Collected data
□ □ □ □ □

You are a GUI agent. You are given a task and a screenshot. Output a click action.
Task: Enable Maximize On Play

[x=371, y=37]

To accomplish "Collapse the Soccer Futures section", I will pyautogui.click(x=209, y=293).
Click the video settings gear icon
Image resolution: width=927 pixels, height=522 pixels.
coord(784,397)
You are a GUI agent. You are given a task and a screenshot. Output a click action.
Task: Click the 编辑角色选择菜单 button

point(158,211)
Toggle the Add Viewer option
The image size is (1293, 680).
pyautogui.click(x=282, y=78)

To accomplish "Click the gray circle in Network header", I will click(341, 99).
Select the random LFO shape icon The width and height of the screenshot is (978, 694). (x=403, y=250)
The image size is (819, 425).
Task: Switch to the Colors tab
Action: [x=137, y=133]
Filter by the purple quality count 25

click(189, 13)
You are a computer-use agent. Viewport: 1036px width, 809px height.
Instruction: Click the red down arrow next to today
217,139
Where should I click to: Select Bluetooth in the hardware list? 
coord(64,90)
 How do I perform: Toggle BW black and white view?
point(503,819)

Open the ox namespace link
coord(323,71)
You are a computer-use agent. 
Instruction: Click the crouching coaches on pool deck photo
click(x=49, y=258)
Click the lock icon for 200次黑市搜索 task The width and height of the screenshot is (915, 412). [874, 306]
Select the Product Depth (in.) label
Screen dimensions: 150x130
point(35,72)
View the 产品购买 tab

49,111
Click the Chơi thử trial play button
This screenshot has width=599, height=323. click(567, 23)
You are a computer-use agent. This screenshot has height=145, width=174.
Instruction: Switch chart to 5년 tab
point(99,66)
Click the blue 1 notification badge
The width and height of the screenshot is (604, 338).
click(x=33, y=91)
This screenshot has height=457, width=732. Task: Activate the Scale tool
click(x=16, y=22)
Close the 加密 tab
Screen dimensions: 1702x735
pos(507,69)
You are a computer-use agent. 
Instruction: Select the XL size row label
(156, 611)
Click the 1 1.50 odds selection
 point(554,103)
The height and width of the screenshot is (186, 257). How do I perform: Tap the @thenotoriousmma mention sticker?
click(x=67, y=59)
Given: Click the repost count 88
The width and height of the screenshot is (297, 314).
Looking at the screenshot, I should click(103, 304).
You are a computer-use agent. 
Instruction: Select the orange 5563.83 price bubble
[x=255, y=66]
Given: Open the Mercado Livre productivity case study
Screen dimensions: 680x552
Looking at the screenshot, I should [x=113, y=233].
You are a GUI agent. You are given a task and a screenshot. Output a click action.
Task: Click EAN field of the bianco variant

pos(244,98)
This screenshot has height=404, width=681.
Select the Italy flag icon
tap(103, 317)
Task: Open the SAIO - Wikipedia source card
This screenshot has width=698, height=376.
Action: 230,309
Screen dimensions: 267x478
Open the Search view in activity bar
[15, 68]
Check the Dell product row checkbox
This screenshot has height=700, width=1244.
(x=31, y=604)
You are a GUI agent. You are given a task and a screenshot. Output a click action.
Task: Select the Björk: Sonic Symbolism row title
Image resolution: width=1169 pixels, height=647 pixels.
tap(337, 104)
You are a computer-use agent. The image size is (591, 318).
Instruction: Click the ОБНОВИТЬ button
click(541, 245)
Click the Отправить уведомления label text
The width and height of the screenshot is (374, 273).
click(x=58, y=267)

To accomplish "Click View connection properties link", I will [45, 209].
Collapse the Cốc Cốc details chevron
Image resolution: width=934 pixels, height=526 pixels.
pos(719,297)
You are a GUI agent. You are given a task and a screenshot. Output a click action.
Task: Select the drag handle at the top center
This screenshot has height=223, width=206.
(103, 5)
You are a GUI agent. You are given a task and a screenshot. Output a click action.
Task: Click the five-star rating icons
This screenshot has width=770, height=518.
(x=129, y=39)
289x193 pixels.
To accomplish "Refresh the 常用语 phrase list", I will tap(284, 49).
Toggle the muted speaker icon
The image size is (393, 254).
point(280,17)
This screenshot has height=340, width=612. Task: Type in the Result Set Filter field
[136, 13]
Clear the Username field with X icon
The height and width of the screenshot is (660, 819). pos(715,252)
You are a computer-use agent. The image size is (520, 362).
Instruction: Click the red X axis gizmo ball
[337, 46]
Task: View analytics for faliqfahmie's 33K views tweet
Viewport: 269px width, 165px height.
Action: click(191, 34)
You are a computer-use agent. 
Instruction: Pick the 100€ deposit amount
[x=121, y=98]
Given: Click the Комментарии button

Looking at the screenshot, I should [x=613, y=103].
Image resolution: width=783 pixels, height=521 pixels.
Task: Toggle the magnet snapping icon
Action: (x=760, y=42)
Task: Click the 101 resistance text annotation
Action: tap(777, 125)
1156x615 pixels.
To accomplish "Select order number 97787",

□ □ □ □ □

THE PROBLEM: Convert every line of the data above into a JSON list of strings, one string per line, leaving out blank lines.

OUTPUT FOR THIS EXERCISE:
[
  "You are a GUI agent. You are given a task and a screenshot. Output a click action.",
  "Task: Enable Maximize On Play",
  "[x=371, y=37]",
  "To accomplish \"Collapse the Soccer Futures section\", I will pyautogui.click(x=209, y=293).",
  "Click the video settings gear icon",
  "Image resolution: width=927 pixels, height=522 pixels.",
  "coord(784,397)",
  "You are a GUI agent. You are given a task and a screenshot. Output a click action.",
  "Task: Click the 编辑角色选择菜单 button",
  "point(158,211)",
  "Toggle the Add Viewer option",
  "The image size is (1293, 680).",
  "pyautogui.click(x=282, y=78)",
  "To accomplish \"Click the gray circle in Network header\", I will click(341, 99).",
  "Select the random LFO shape icon The width and height of the screenshot is (978, 694). (x=403, y=250)",
  "The image size is (819, 425).",
  "Task: Switch to the Colors tab",
  "Action: [x=137, y=133]",
  "Filter by the purple quality count 25",
  "click(189, 13)",
  "You are a computer-use agent. Viewport: 1036px width, 809px height.",
  "Instruction: Click the red down arrow next to today",
  "217,139",
  "Where should I click to: Select Bluetooth in the hardware list? ",
  "coord(64,90)",
  " How do I perform: Toggle BW black and white view?",
  "point(503,819)",
  "Open the ox namespace link",
  "coord(323,71)",
  "You are a computer-use agent. ",
  "Instruction: Click the crouching coaches on pool deck photo",
  "click(x=49, y=258)",
  "Click the lock icon for 200次黑市搜索 task The width and height of the screenshot is (915, 412). [874, 306]",
  "Select the Product Depth (in.) label",
  "Screen dimensions: 150x130",
  "point(35,72)",
  "View the 产品购买 tab",
  "49,111",
  "Click the Chơi thử trial play button",
  "This screenshot has width=599, height=323. click(567, 23)",
  "You are a computer-use agent. This screenshot has height=145, width=174.",
  "Instruction: Switch chart to 5년 tab",
  "point(99,66)",
  "Click the blue 1 notification badge",
  "The width and height of the screenshot is (604, 338).",
  "click(x=33, y=91)",
  "This screenshot has height=457, width=732. Task: Activate the Scale tool",
  "click(x=16, y=22)",
  "Close the 加密 tab",
  "Screen dimensions: 1702x735",
  "pos(507,69)",
  "You are a computer-use agent. ",
  "Instruction: Select the XL size row label",
  "(156, 611)",
  "Click the 1 1.50 odds selection",
  " point(554,103)",
  "The height and width of the screenshot is (186, 257). How do I perform: Tap the @thenotoriousmma mention sticker?",
  "click(x=67, y=59)",
  "Given: Click the repost count 88",
  "The width and height of the screenshot is (297, 314).",
  "Looking at the screenshot, I should click(103, 304).",
  "You are a computer-use agent. ",
  "Instruction: Select the orange 5563.83 price bubble",
  "[x=255, y=66]",
  "Given: Open the Mercado Livre productivity case study",
  "Screen dimensions: 680x552",
  "Looking at the screenshot, I should [x=113, y=233].",
  "You are a GUI agent. You are given a task and a screenshot. Output a click action.",
  "Task: Click EAN field of the bianco variant",
  "pos(244,98)",
  "This screenshot has height=404, width=681.",
  "Select the Italy flag icon",
  "tap(103, 317)",
  "Task: Open the SAIO - Wikipedia source card",
  "This screenshot has width=698, height=376.",
  "Action: 230,309",
  "Screen dimensions: 267x478",
  "Open the Search view in activity bar",
  "[15, 68]",
  "Check the Dell product row checkbox",
  "This screenshot has height=700, width=1244.",
  "(x=31, y=604)",
  "You are a GUI agent. You are given a task and a screenshot. Output a click action.",
  "Task: Select the Björk: Sonic Symbolism row title",
  "Image resolution: width=1169 pixels, height=647 pixels.",
  "tap(337, 104)",
  "You are a computer-use agent. The image size is (591, 318).",
  "Instruction: Click the ОБНОВИТЬ button",
  "click(541, 245)",
  "Click the Отправить уведомления label text",
  "The width and height of the screenshot is (374, 273).",
  "click(x=58, y=267)",
  "To accomplish \"Click View connection properties link\", I will [45, 209].",
  "Collapse the Cốc Cốc details chevron",
  "Image resolution: width=934 pixels, height=526 pixels.",
  "pos(719,297)",
  "You are a GUI agent. You are given a task and a screenshot. Output a click action.",
  "Task: Select the drag handle at the top center",
  "This screenshot has height=223, width=206.",
  "(103, 5)",
  "You are a GUI agent. You are given a task and a screenshot. Output a click action.",
  "Task: Click the five-star rating icons",
  "This screenshot has width=770, height=518.",
  "(x=129, y=39)",
  "289x193 pixels.",
  "To accomplish \"Refresh the 常用语 phrase list\", I will tap(284, 49).",
  "Toggle the muted speaker icon",
  "The image size is (393, 254).",
  "point(280,17)",
  "This screenshot has height=340, width=612. Task: Type in the Result Set Filter field",
  "[136, 13]",
  "Clear the Username field with X icon",
  "The height and width of the screenshot is (660, 819). pos(715,252)",
  "You are a computer-use agent. The image size is (520, 362).",
  "Instruction: Click the red X axis gizmo ball",
  "[337, 46]",
  "Task: View analytics for faliqfahmie's 33K views tweet",
  "Viewport: 269px width, 165px height.",
  "Action: click(191, 34)",
  "You are a computer-use agent. ",
  "Instruction: Pick the 100€ deposit amount",
  "[x=121, y=98]",
  "Given: Click the Комментарии button",
  "Looking at the screenshot, I should [x=613, y=103].",
  "Image resolution: width=783 pixels, height=521 pixels.",
  "Task: Toggle the magnet snapping icon",
  "Action: (x=760, y=42)",
  "Task: Click the 101 resistance text annotation",
  "Action: tap(777, 125)",
  "1156x615 pixels.",
  "To accomplish \"Select order number 97787\","
]